Le 28 avril, une violente tempête de grêle a frappé Springfield, dans le Missouri, laissant tomber des morceaux de glace de la taille d'une balle de baseball, certains étant même plus gros que des pamplemousses. La grêle géante a brisé des voitures, détruit des maisons et blessé des personnes et des animaux.
Ce type de grêle destructrice fait de plus en plus la une des journaux. Dans un monde qui se réchauffe, la glace qui tombe du ciel semble plus susceptible de fondre. Mais les grêlons pourraient au contraire devenir plus gros et plus destructeurs dans de nombreuses régions du monde, bien que les risques varient selon les régions, rapportent des chercheurs le 27 mai dans Nature.
« L'étude apporte une contribution intéressante et opportune à la compréhension de l'impact du changement climatique sur les risques de grêle », déclare le climatologue Davide Faranda du Centre national de la recherche scientifique à Paris. « Il combine le raisonnement physique avec les projections de modèles climatiques. »
La grêle se forme lorsque de forts vents de tempête soulèvent l'humidité dans les nuages froids. Là, les gouttelettes d’eau gèlent autour de minuscules particules et grossissent jusqu’à devenir trop lourdes pour que les vents puissent les supporter. Pour voir comment la grêle pourrait changer dans un monde plus chaud, des chercheurs de l'Université de Pékin ont construit une simulation informatique qui estime la façon dont les grêlons se développent à l'intérieur des nuages en fonction des conditions atmosphériques, telles que la température, l'humidité et le vent. L’équipe a testé le modèle informatique sur plus de 14 000 tempêtes de grêle réelles dans le monde entier entre 2014 et 2021, puis l’a utilisé pour explorer l’évolution de ces tempêtes dans les conditions climatiques futures.
Les gros grêlons devraient devenir plus fréquents, rendant les tempêtes de grêle plus dommageables, suggère le modèle. Cette tendance reflète deux effets concurrents. L’air plus chaud peut retenir plus de vapeur d’eau, ce qui donne aux grêlons plus de matière à développer. Dans le même temps, à mesure que l’atmosphère se réchauffe, les grêlons traversent une couche d’air plus profonde, suffisamment chaude pour les faire fondre avant de toucher le sol.
« Les gros grêlons fondent également, mais ils peuvent toujours atteindre le sol sous forme de gros morceaux de glace », explique Qinghong Zhang, météorologue à l'Université de Pékin qui a dirigé les recherches. « Les grêlons plus petits sont davantage touchés. Ils peuvent fondre complètement et se transformer en gouttes de pluie. »
Le danger, a constaté l’équipe, n’est pas le même partout.
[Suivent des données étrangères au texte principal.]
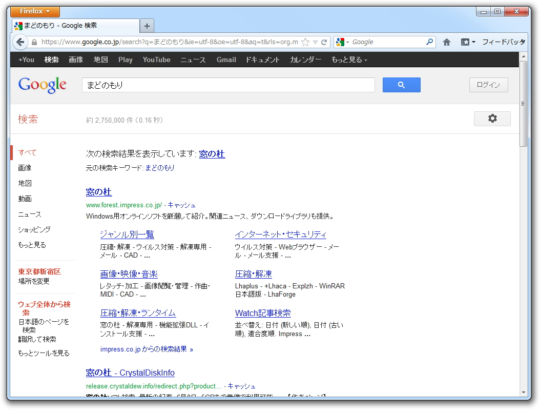The image size is (540, 410).
Task: Open a new tab with the plus button
Action: 147,25
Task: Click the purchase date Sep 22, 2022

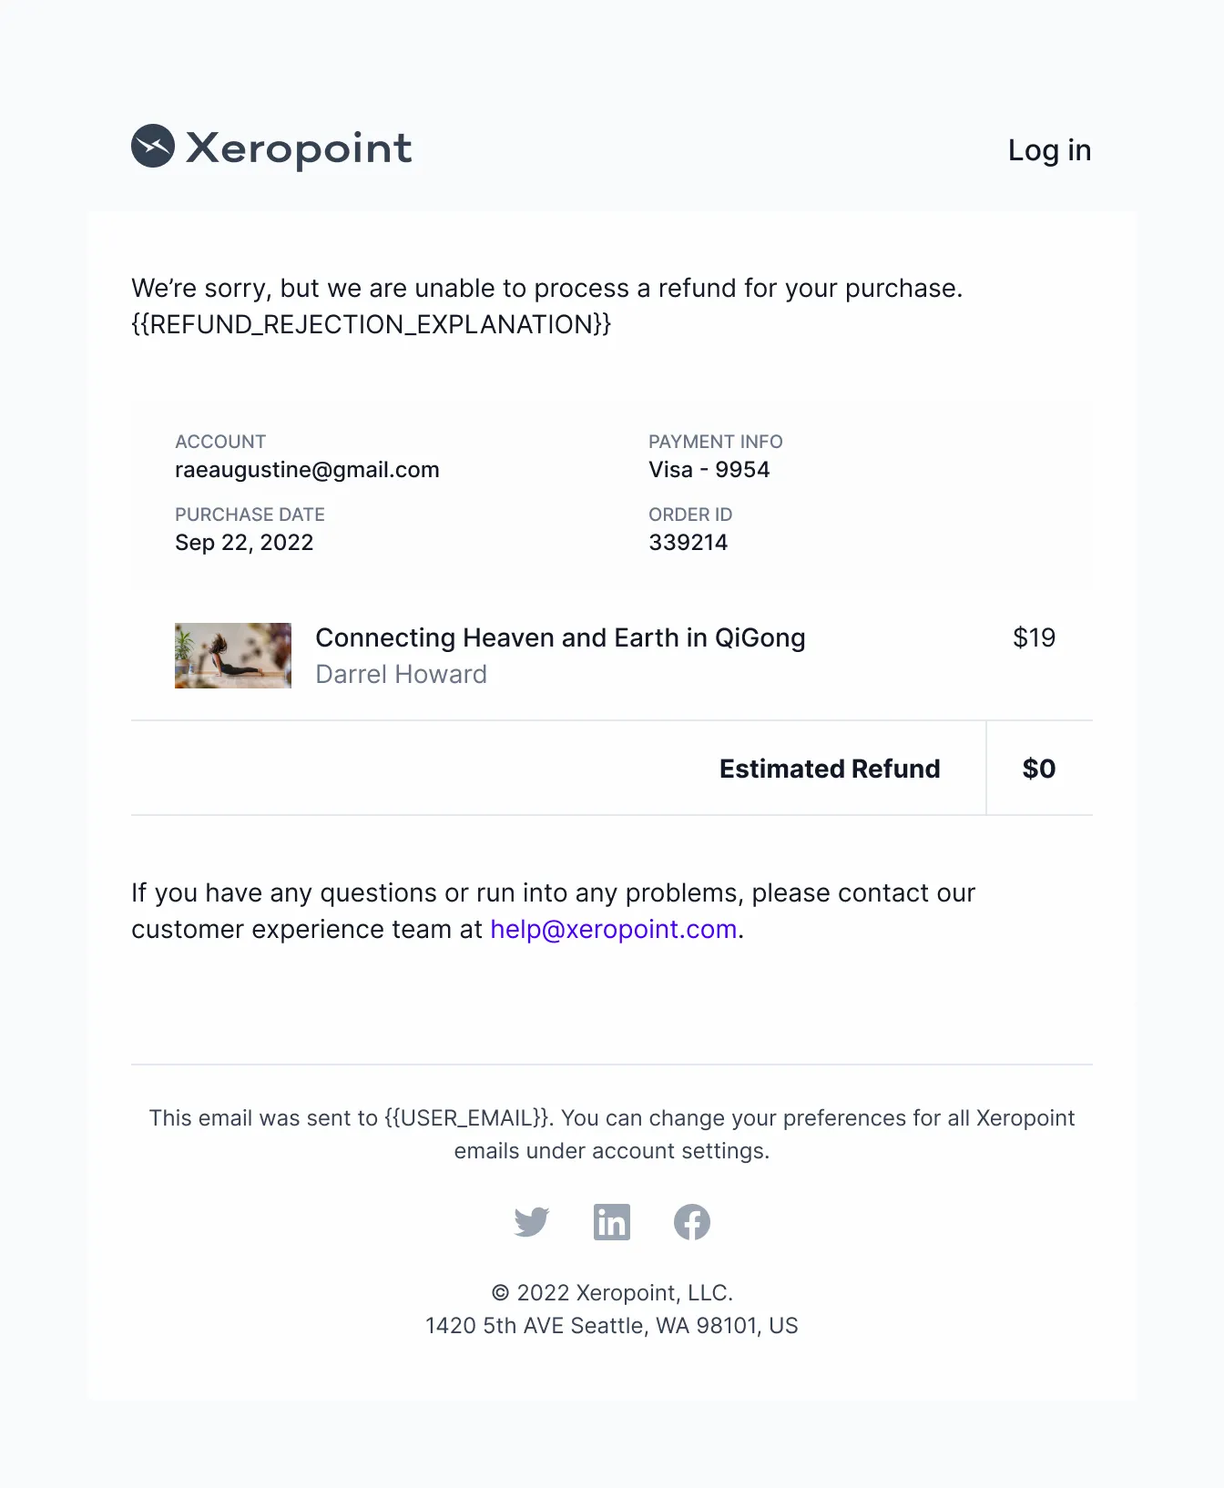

Les régions plus éloignées de l'équateur pourraient être plus durement touchées, tandis que les dégâts causés par la grêle dans les régions tropicales et subtropicales pourraient en réalité s'atténuer. Cela s’explique en partie par le fait que d’ici la fin de ce siècle, les températures devraient augmenter plus fortement aux latitudes plus élevées. Le réchauffement supplémentaire peut renforcer les courants ascendants à l'intérieur des nuages d'orage, permettant aux grêlons de grossir, explique le météorologue Shiyi Zhang, également de l'Université de Pékin.
« Il s'agit de la première étude à réaliser une estimation quantitative des risques de grêle dans le monde », a déclaré Qinghong Zhang. La conclusion générale est plausible et correspond aux travaux antérieurs, dit Faranda. Mais il est moins sûr des résultats quantitatifs et des prévisions régionales. « La grêle est un phénomène extrêmement local », explique-t-il. « Les modèles climatiques mondiaux ne peuvent pas résoudre explicitement les tempêtes de grêle. » Cela signifie que les études basées sur des modèles météorologiques plus larges comportent toujours des incertitudes.
Qinghong Zhang reconnaît ces incertitudes. Pourtant, dit-elle, l’équipe a testé ses résultats contre les tempêtes de grêle enregistrées au cours des dernières décennies en Chine et aux États-Unis. Ces contrôles suggèrent que les incertitudes sont gérables.
Pour l’instant, l’étude lance un avertissement clair : si les températures continuent d’augmenter, une grêle plus importante et plus dommageable deviendra probablement une menace plus grande dans de nombreuses régions, dit Shiyi Zhang.